2 - I am giving you the wallclock times of the WRF 4-km time-step (24 second model timestep) and the MPAS 4-km time-step (also a 24 second model timestep) and am not including the WRF 36 and 12-km timesteps, but you can see them in the rsl.out.0000.txt file included above. If I ran a single WRF domain, it would make WRF run faster and make MPAS seem even slower.
3. I just completed another MPAS run on a 4-km mesh with 114,775 cells (much closer to the number for WRF) and that took about 1.19 seconds per integration time step -- still a factor of 2.1 slower than WRF's 0.54 seconds per timestep.
4. mpirun -np 32 $executable was used for WRF and MPAS.
I do not use OpenMP and OpenMPI -- I only use OpenMPI.

 

[davidovens]

As confirmation of what I mentioned above, I am running a single 4-km domain WRF run with dimensions of 409x286 (116,974) cells, which is bigger than the MPAS 114,775 that I mention above. Time-step integrations are taking 0.56 seconds as compared to MPAS 1.19 seconds for 114,775 cells.

 

[abishekg]

Thanks for checking! I think our team might also have some performance data points regarding WRF vs MPAS. We will share that as soon as we are able to.
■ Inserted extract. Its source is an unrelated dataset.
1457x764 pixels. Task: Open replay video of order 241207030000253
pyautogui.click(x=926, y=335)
Another thing that can help is looking at the timers for each region - dycore, physics, I/O etc. To possibly check which region consumes the most time. But I'm not sure if WRF provides this breakdown.
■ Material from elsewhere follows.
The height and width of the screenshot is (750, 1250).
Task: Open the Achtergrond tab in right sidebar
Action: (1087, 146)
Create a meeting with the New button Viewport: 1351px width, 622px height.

Also looking at the performance of a dycore-only test, such as the Jablonowski-Williamson baroclinic wave test, could help narrow down the source of the slowdown.

 

[mgduda]

@davidovens I think some of the dynamics settings in your MPAS-A configuration may be one place to look. Could you try setting the following in your &nhyd_model namelist group?
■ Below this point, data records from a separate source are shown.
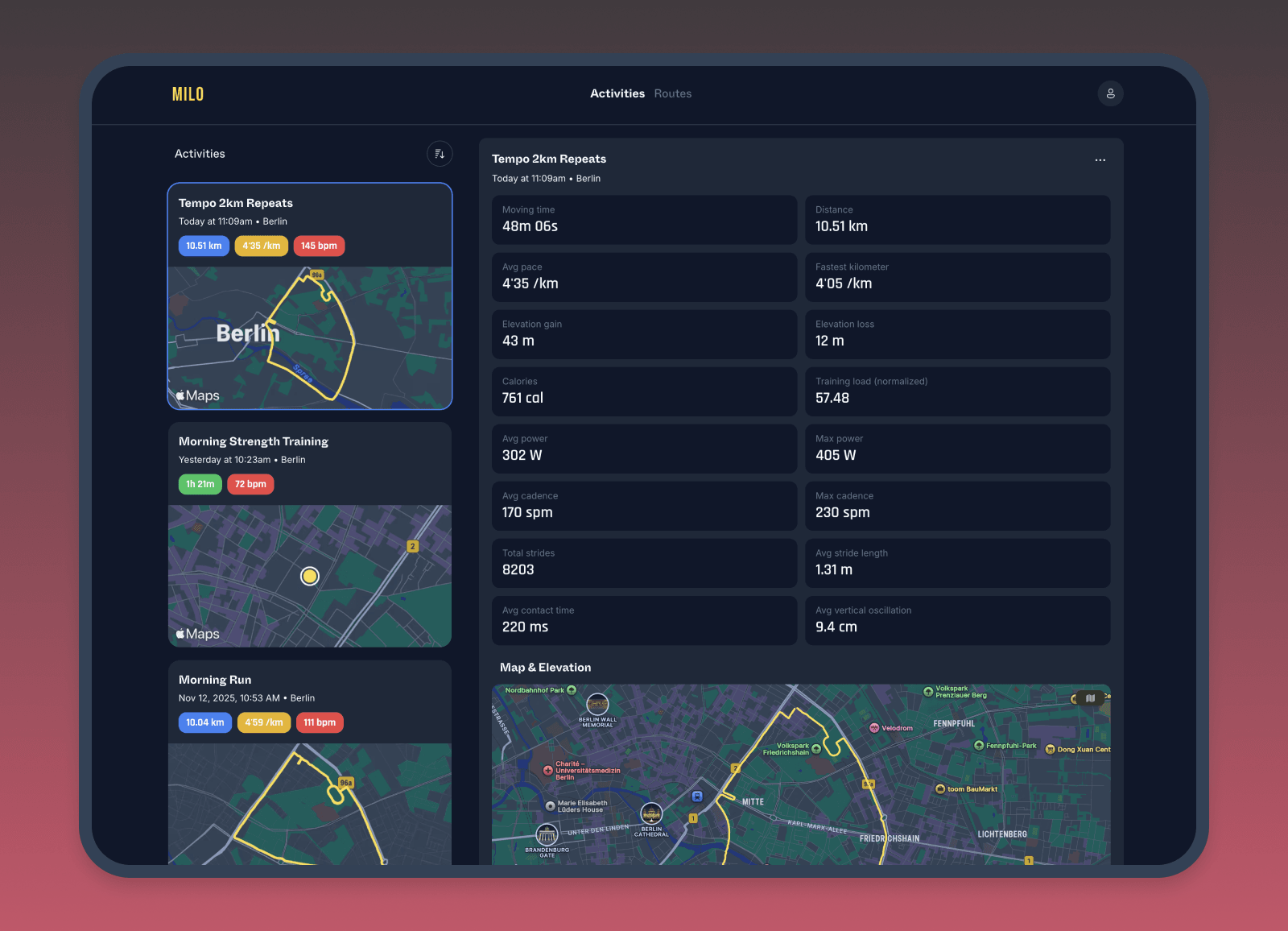1288x931 pixels.
Task: Click Brandenburg Gate landmark icon on map
Action: pyautogui.click(x=547, y=834)
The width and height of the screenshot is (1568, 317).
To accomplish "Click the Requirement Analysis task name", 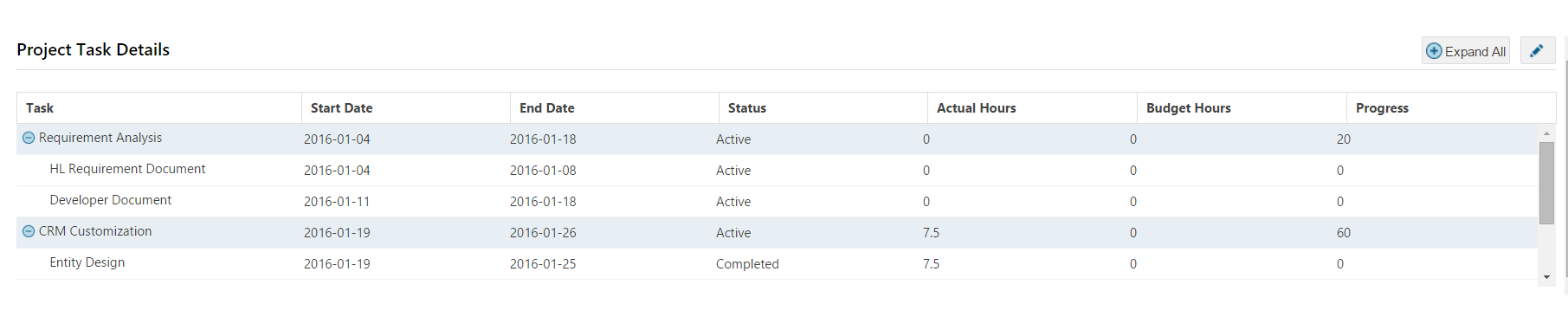I will click(100, 138).
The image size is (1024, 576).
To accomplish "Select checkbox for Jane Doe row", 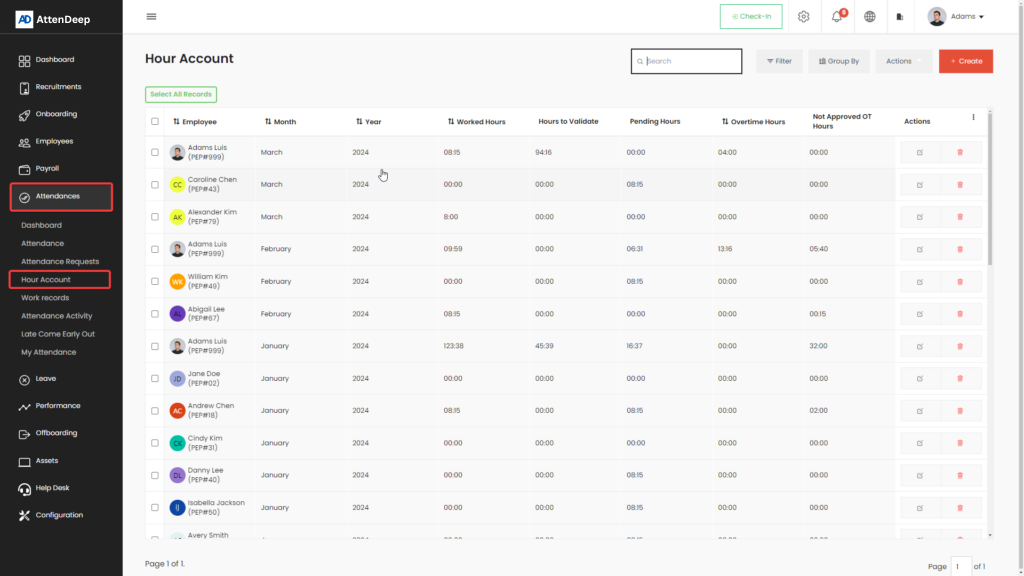I will [x=155, y=379].
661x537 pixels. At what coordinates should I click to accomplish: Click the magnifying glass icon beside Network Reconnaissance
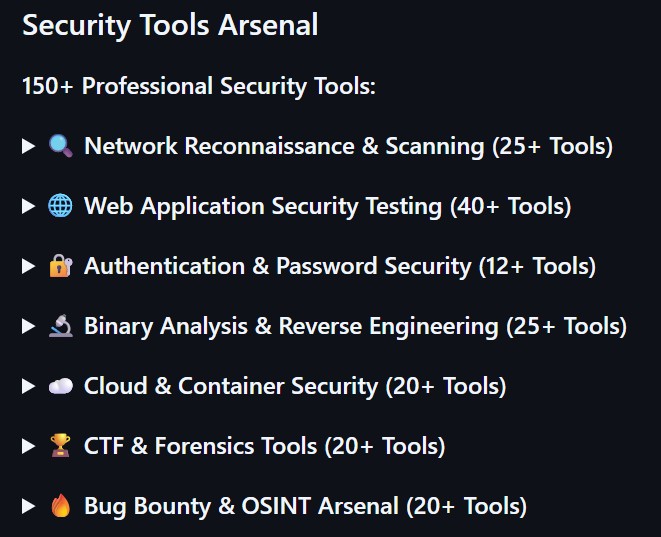pos(60,147)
config_time_integration_order = 3
config_dt = 24.0
config_split_dynamics_transport = false
config_number_of_sub_steps = 6
config_dynamics_split_steps = 1
config_coef_3rd_order = 0.25
config_relax_zone_divdamp_coef = 4.0

With a 4-km MPAS-A mesh, I think the above (in particular, the 24 s time step) should be stable, but if not, reducing the time step a bit might be the first adjustment to try.

 

[mgduda]

Attached are a few slides showing a recent comparison of WRF v4.7.1 and MPAS-A v8.3.1 run on Derecho, where MPAS-A was between 16% slower and 5% faster than WRF. All details of the domain and model configurations should be captured in the slides, but if there are any additional details that would be helpful, I'll be glad to provide them.

 

[davidovens]

I tried those settings and speeded up MPAS-A by about 29%, but that still leaves it taking about 1.6x as long as WRF for me (0.855 seconds per timestep vs 0.534 for single-domain experiments with nearly the same number of cells 114,775 MPAS vs 114,898 for WRF). If you can share the namelist.input and namelist.atmosphere files from your scaling experiments in the above slides/PDF, I can run your experiments on my single 32-core machine to see what I get.